Copy the records below word for word, starting at the line that contains "Open the Graph options tab" and continuing through the last line of the records, with both ends included. Leave the pictures out of your copy.

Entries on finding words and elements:

-*-*-

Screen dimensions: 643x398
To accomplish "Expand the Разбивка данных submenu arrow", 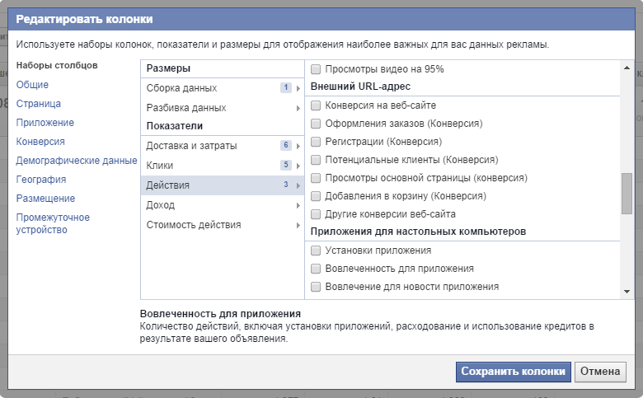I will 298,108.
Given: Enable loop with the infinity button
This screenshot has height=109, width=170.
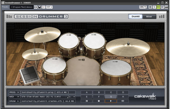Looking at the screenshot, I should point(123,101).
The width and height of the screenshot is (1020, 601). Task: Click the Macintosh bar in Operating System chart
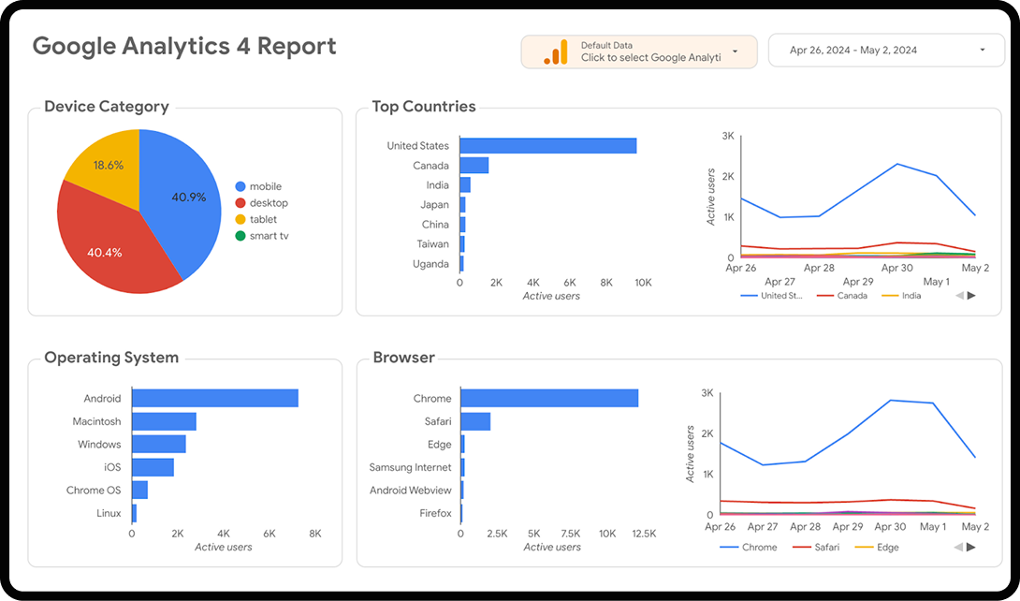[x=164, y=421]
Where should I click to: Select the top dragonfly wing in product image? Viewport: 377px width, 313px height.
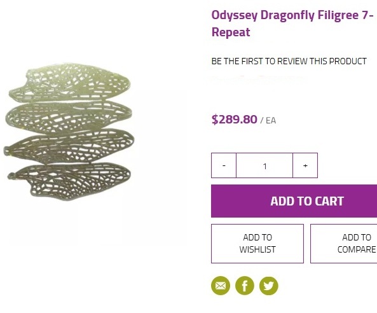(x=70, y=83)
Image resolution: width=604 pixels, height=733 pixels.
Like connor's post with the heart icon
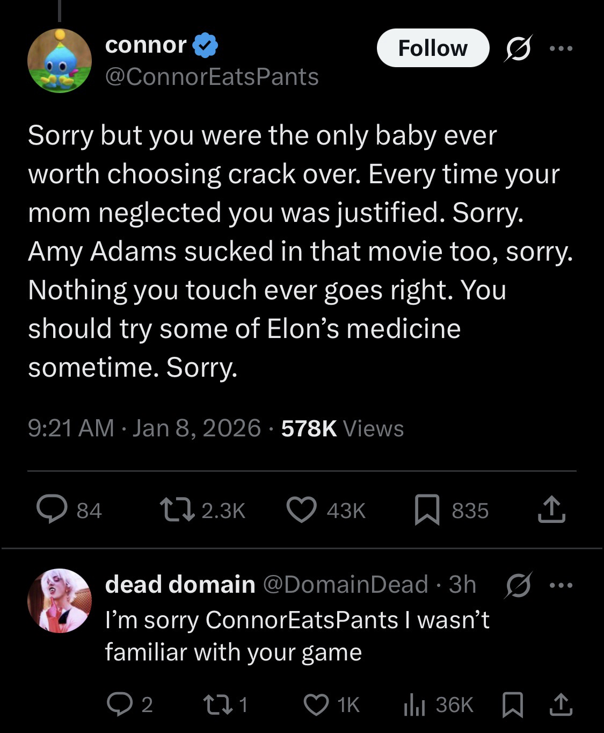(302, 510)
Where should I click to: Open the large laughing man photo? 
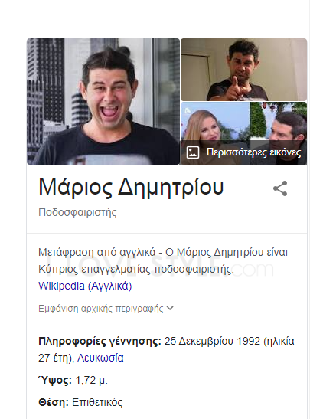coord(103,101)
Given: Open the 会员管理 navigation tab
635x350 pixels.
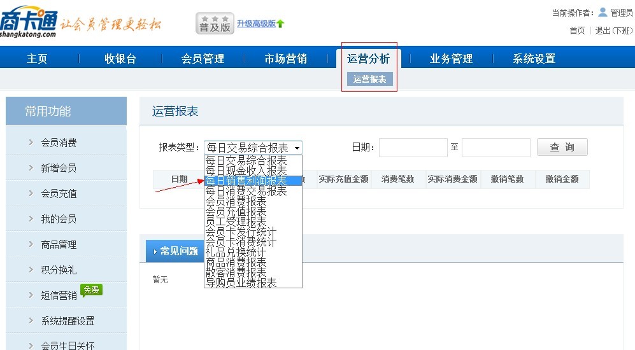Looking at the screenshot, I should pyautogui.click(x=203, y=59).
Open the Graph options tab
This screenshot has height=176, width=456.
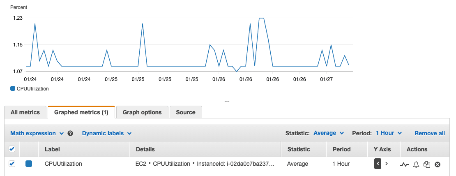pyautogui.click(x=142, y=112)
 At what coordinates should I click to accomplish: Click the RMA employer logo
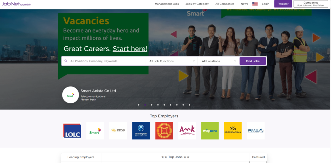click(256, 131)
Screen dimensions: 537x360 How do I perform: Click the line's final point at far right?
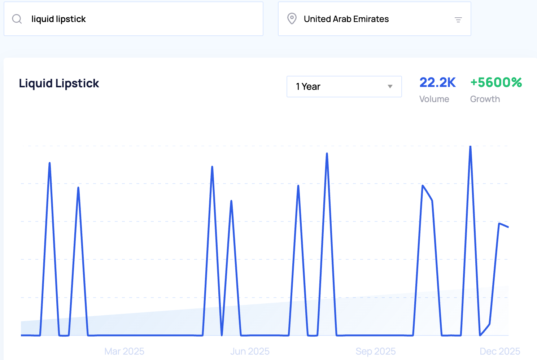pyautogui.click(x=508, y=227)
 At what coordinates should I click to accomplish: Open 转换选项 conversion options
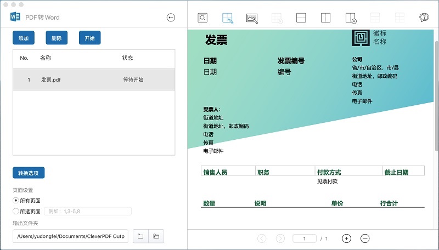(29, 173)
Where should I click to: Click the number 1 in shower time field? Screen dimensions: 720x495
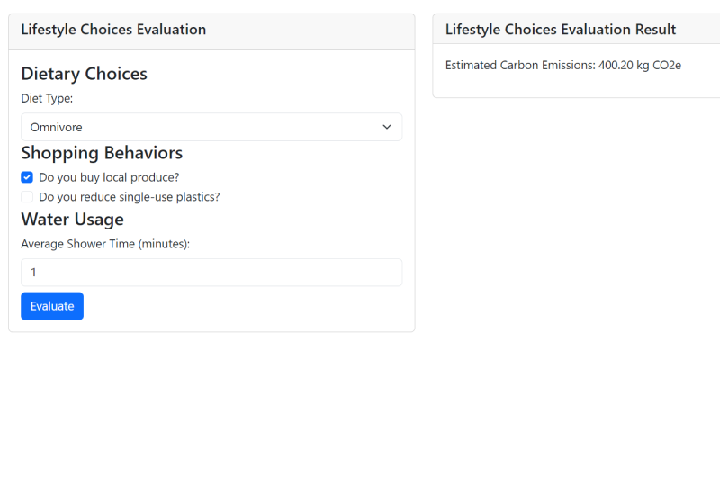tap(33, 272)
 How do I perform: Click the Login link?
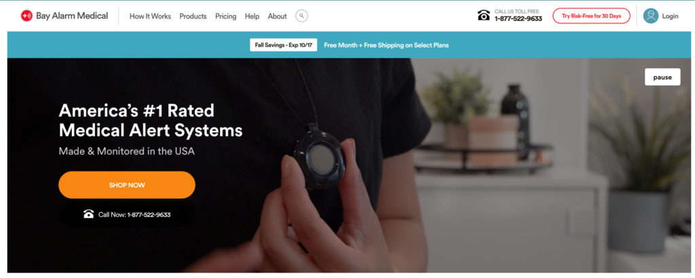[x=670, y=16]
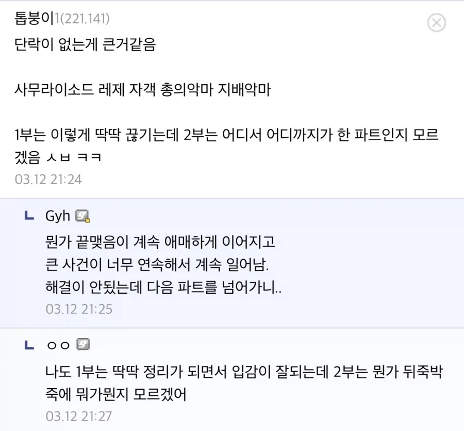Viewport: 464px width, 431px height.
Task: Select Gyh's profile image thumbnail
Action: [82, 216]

-*-*-

* _Written solution_
Open the Graph options tab
This screenshot has height=176, width=456.
pyautogui.click(x=142, y=112)
 At what coordinates should I click to accomplish: Click the RMA employer logo
click(256, 131)
Screen dimensions: 537x360 How do I perform: Click the line's final point at far right?
pyautogui.click(x=508, y=227)
 At what coordinates should I click to accomplish: Open 转换选项 conversion options
(29, 173)
Where should I click to: Click the number 1 in shower time field? Screen dimensions: 720x495
tap(33, 272)
 How do I perform: Click the Login link?
[x=670, y=16]
Viewport: 464px width, 431px height.
Task: Select Gyh's profile image thumbnail
Action: [82, 216]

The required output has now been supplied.